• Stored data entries
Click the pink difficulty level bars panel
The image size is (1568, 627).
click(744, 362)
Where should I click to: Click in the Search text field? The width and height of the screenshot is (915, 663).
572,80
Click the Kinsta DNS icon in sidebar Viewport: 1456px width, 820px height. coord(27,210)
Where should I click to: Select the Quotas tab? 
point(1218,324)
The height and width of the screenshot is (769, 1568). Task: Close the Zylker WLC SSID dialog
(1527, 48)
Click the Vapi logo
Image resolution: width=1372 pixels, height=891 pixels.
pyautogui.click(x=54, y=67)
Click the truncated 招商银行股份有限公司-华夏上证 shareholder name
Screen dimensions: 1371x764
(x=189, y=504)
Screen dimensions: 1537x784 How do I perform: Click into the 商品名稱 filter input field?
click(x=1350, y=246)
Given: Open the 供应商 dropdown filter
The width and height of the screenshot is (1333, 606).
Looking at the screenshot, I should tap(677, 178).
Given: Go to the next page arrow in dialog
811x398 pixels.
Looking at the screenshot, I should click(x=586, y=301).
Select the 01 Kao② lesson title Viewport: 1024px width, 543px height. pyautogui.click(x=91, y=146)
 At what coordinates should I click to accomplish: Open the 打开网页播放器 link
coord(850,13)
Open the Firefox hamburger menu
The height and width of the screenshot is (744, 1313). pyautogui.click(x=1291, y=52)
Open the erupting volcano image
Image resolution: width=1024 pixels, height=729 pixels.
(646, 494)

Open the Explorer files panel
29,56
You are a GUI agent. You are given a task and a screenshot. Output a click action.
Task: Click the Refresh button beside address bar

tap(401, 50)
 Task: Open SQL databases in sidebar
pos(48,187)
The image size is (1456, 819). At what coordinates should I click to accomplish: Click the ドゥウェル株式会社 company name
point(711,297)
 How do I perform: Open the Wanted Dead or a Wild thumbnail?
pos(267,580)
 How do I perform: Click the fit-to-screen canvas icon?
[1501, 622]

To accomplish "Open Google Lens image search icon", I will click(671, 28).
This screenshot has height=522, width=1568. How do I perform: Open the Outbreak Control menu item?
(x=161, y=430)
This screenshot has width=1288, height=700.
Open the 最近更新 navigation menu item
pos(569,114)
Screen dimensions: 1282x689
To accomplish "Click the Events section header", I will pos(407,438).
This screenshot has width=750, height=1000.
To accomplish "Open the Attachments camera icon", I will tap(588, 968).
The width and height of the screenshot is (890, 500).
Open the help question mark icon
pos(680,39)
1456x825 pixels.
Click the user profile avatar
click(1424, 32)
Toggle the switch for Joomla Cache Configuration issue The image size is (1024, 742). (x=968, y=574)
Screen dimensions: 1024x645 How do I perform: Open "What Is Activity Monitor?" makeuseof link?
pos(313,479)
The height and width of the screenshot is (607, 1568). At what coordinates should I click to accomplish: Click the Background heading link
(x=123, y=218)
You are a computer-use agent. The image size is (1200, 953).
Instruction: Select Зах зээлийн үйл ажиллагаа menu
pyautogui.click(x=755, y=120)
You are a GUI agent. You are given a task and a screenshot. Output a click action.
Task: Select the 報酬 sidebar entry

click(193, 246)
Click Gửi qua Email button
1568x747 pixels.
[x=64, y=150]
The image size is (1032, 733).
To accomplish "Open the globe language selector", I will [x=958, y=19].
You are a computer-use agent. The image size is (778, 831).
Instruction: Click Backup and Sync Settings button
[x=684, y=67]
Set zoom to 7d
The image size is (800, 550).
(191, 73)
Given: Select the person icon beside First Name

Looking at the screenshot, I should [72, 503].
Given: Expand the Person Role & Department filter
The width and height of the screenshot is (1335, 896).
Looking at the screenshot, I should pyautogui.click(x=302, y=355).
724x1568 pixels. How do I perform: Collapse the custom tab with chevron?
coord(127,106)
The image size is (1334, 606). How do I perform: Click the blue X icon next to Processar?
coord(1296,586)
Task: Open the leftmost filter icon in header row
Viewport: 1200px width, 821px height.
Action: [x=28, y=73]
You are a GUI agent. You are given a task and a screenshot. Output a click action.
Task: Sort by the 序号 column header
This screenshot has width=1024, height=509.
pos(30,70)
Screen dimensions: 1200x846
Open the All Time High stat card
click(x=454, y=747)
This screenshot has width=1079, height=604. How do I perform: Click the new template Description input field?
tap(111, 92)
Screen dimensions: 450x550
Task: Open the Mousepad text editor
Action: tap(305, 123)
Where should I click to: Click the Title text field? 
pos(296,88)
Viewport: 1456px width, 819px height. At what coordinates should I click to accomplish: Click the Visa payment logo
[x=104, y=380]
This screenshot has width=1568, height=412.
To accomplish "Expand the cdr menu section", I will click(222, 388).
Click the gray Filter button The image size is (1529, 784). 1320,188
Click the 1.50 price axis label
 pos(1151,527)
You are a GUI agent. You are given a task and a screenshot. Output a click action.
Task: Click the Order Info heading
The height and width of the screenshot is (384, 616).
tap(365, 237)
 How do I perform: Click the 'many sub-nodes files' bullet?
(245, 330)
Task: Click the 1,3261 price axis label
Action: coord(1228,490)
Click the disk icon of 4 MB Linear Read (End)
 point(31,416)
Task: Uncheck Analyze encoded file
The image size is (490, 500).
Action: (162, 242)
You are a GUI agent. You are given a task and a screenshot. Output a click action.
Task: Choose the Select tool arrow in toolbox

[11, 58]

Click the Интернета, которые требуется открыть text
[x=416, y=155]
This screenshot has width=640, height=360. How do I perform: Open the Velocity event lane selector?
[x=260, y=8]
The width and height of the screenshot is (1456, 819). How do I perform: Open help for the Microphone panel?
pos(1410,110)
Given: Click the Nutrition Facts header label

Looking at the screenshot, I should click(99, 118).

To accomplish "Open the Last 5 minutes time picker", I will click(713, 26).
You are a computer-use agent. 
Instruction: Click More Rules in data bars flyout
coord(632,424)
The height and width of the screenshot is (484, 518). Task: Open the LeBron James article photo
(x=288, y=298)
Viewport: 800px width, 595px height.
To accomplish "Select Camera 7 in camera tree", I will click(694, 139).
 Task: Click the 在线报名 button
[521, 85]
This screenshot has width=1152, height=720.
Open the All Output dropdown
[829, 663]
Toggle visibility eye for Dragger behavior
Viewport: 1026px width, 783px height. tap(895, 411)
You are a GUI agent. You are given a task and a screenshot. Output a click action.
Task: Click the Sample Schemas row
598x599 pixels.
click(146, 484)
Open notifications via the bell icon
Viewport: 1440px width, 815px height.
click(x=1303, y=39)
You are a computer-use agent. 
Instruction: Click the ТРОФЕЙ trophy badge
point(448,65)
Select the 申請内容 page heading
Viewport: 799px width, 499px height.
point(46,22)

• Instructions for the task
What is needed is an exact copy of every entry.

• Solution to this exercise
Click the pink difficulty level bars panel
The image size is (1568, 627).
click(744, 362)
Where should I click to: Click in the Search text field? The width and height of the screenshot is (915, 663).
572,80
Click the Kinsta DNS icon in sidebar Viewport: 1456px width, 820px height. coord(27,210)
Where should I click to: Select the Quotas tab? 
point(1218,324)
The height and width of the screenshot is (769, 1568). Task: Close the Zylker WLC SSID dialog
(1527, 48)
Click the Vapi logo
Image resolution: width=1372 pixels, height=891 pixels.
pyautogui.click(x=54, y=67)
Click the truncated 招商银行股份有限公司-华夏上证 shareholder name
Screen dimensions: 1371x764
(x=189, y=504)
Screen dimensions: 1537x784 How do I perform: Click into the 商品名稱 filter input field?
click(x=1350, y=246)
Given: Open the 供应商 dropdown filter
The width and height of the screenshot is (1333, 606).
Looking at the screenshot, I should tap(677, 178).
Given: Go to the next page arrow in dialog
811x398 pixels.
Looking at the screenshot, I should click(x=586, y=301).
Select the 01 Kao② lesson title Viewport: 1024px width, 543px height. pyautogui.click(x=91, y=146)
 At what coordinates should I click to accomplish: Open the 打开网页播放器 link
coord(850,13)
Open the Firefox hamburger menu
The height and width of the screenshot is (744, 1313). pyautogui.click(x=1291, y=52)
Open the erupting volcano image
Image resolution: width=1024 pixels, height=729 pixels.
(646, 494)

Open the Explorer files panel
29,56
You are a GUI agent. You are given a task and a screenshot. Output a click action.
Task: Click the Refresh button beside address bar

tap(401, 50)
 Task: Open SQL databases in sidebar
pos(48,187)
The image size is (1456, 819). At what coordinates should I click to accomplish: Click the ドゥウェル株式会社 company name
point(711,297)
 How do I perform: Open the Wanted Dead or a Wild thumbnail?
pos(267,580)
 How do I perform: Click the fit-to-screen canvas icon?
[1501, 622]

To accomplish "Open Google Lens image search icon", I will click(671, 28).
This screenshot has height=522, width=1568. How do I perform: Open the Outbreak Control menu item?
(x=161, y=430)
This screenshot has width=1288, height=700.
Open the 最近更新 navigation menu item
pos(569,114)
Screen dimensions: 1282x689
To accomplish "Click the Events section header", I will pos(407,438).
This screenshot has width=750, height=1000.
To accomplish "Open the Attachments camera icon", I will tap(588, 968).
The width and height of the screenshot is (890, 500).
Open the help question mark icon
pos(680,39)
1456x825 pixels.
Click the user profile avatar
click(1424, 32)
Toggle the switch for Joomla Cache Configuration issue The image size is (1024, 742). (x=968, y=574)
Screen dimensions: 1024x645 How do I perform: Open "What Is Activity Monitor?" makeuseof link?
pos(313,479)
The height and width of the screenshot is (607, 1568). At what coordinates should I click to accomplish: Click the Background heading link
(x=123, y=218)
You are a computer-use agent. The image size is (1200, 953).
Instruction: Select Зах зээлийн үйл ажиллагаа menu
pyautogui.click(x=755, y=120)
You are a GUI agent. You are given a task and a screenshot. Output a click action.
Task: Select the 報酬 sidebar entry

click(193, 246)
Click Gửi qua Email button
1568x747 pixels.
[x=64, y=150]
The image size is (1032, 733).
To accomplish "Open the globe language selector", I will [x=958, y=19].
You are a computer-use agent. The image size is (778, 831).
Instruction: Click Backup and Sync Settings button
[x=684, y=67]
Set zoom to 7d
The image size is (800, 550).
(191, 73)
Given: Select the person icon beside First Name

Looking at the screenshot, I should [72, 503].
Given: Expand the Person Role & Department filter
The width and height of the screenshot is (1335, 896).
Looking at the screenshot, I should pyautogui.click(x=302, y=355).
724x1568 pixels. How do I perform: Collapse the custom tab with chevron?
coord(127,106)
The image size is (1334, 606). How do I perform: Click the blue X icon next to Processar?
coord(1296,586)
Task: Open the leftmost filter icon in header row
Viewport: 1200px width, 821px height.
Action: [x=28, y=73]
You are a GUI agent. You are given a task and a screenshot. Output a click action.
Task: Sort by the 序号 column header
This screenshot has width=1024, height=509.
pos(30,70)
Screen dimensions: 1200x846
Open the All Time High stat card
click(x=454, y=747)
This screenshot has width=1079, height=604. How do I perform: Click the new template Description input field?
tap(111, 92)
Screen dimensions: 450x550
Task: Open the Mousepad text editor
Action: tap(305, 123)
Where should I click to: Click the Title text field? 
pos(296,88)
Viewport: 1456px width, 819px height. At what coordinates should I click to accomplish: Click the Visa payment logo
[x=104, y=380]
This screenshot has width=1568, height=412.
To accomplish "Expand the cdr menu section", I will click(222, 388).
Click the gray Filter button The image size is (1529, 784). 1320,188
Click the 1.50 price axis label
 pos(1151,527)
You are a GUI agent. You are given a task and a screenshot. Output a click action.
Task: Click the Order Info heading
The height and width of the screenshot is (384, 616).
tap(365, 237)
 How do I perform: Click the 'many sub-nodes files' bullet?
(245, 330)
Task: Click the 1,3261 price axis label
Action: coord(1228,490)
Click the disk icon of 4 MB Linear Read (End)
 point(31,416)
Task: Uncheck Analyze encoded file
The image size is (490, 500).
Action: (162, 242)
You are a GUI agent. You are given a task and a screenshot. Output a click action.
Task: Choose the Select tool arrow in toolbox

[11, 58]

Click the Интернета, которые требуется открыть text
[x=416, y=155]
This screenshot has width=640, height=360. How do I perform: Open the Velocity event lane selector?
[x=260, y=8]
The width and height of the screenshot is (1456, 819). How do I perform: Open help for the Microphone panel?
pos(1410,110)
Given: Click the Nutrition Facts header label

Looking at the screenshot, I should click(99, 118).

To accomplish "Open the Last 5 minutes time picker", I will click(713, 26).
You are a computer-use agent. 
Instruction: Click More Rules in data bars flyout
coord(632,424)
The height and width of the screenshot is (484, 518). Task: Open the LeBron James article photo
(x=288, y=298)
Viewport: 800px width, 595px height.
To accomplish "Select Camera 7 in camera tree", I will click(694, 139).
 Task: Click the 在线报名 button
[521, 85]
This screenshot has width=1152, height=720.
Open the All Output dropdown
[829, 663]
Toggle visibility eye for Dragger behavior
Viewport: 1026px width, 783px height. tap(895, 411)
You are a GUI agent. You are given a task and a screenshot. Output a click action.
Task: Click the Sample Schemas row
598x599 pixels.
click(146, 484)
Open notifications via the bell icon
Viewport: 1440px width, 815px height.
click(x=1303, y=39)
You are a computer-use agent. 
Instruction: Click the ТРОФЕЙ trophy badge
point(448,65)
Select the 申請内容 page heading
Viewport: 799px width, 499px height.
point(46,22)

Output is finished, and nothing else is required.